[whatwg] Challenging canvas.supportsContext
Dean Jackson
dino at apple.com
Mon Jun 24 14:31:59 PDT 2013
On 25/06/2013, at 5:56 AM, Benoit Jacob <jacob.benoit.1 at gmail.com> wrote:
> 2013/6/21 Benoit Jacob <jacob.benoit.1 at gmail.com>
>
>> Any other application use cases?
>>
>
> Anyone?
>
> I believe that if no unquestionable application use case can be given, then
> this function should be removed from the spec.
I think I was the person who proposed the method, and we just implemented it
in WebKit.
I'm not going to oppose removal, but I do think it is still fairly useful. Tab
mentioned many of the things I had in mind (analogous to @supports, possibly
better described as "maybe" and "no", etc). Maybe convenient is a better word?

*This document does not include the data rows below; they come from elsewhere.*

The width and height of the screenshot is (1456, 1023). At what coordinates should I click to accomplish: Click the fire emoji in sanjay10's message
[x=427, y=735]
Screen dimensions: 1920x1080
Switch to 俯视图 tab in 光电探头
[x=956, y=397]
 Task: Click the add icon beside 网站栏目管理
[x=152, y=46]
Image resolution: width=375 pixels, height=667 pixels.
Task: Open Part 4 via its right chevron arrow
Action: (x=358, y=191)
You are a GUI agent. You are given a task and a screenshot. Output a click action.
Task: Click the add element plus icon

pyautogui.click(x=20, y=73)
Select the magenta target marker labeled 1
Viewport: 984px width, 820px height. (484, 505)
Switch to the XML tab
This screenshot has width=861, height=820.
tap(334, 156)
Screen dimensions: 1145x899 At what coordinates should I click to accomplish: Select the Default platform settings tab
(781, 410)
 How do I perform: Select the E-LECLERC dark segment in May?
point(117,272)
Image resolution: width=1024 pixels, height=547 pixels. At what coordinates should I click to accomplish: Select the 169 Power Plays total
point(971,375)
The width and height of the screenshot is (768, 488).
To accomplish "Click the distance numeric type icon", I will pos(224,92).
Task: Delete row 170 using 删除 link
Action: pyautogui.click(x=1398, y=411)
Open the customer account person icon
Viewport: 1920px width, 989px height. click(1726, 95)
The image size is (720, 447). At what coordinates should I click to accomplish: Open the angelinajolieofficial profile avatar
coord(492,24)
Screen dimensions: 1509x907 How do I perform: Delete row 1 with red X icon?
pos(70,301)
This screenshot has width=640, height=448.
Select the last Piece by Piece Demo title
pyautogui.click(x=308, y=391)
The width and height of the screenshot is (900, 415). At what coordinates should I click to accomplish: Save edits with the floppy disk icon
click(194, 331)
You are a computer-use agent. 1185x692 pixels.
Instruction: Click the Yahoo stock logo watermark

I don't really buy the argument that it is useless for feature detection because
even if supportsContext('webgl') returned true, you don't know if you can actually
use WebGL until you create a context. Obviously pages will have to be written
to support failing calls to getContext. They have to do this with or without
this API.
Also, the presence of window.WebGLRenderingContext doesn't necessarily indicate
that WebGL is supported. On iOS for example, that object is available in Safari
but calling getContext('webgl') fails. The supportsContext method would allow
authors to easily detect this case.
One could also imagine a vendor extension context type that is impossible to
detect via DOM properties, and is unable to avoid lazy instantiation.
Anyway, it seems most people want to remove it, so I'm not going to fight.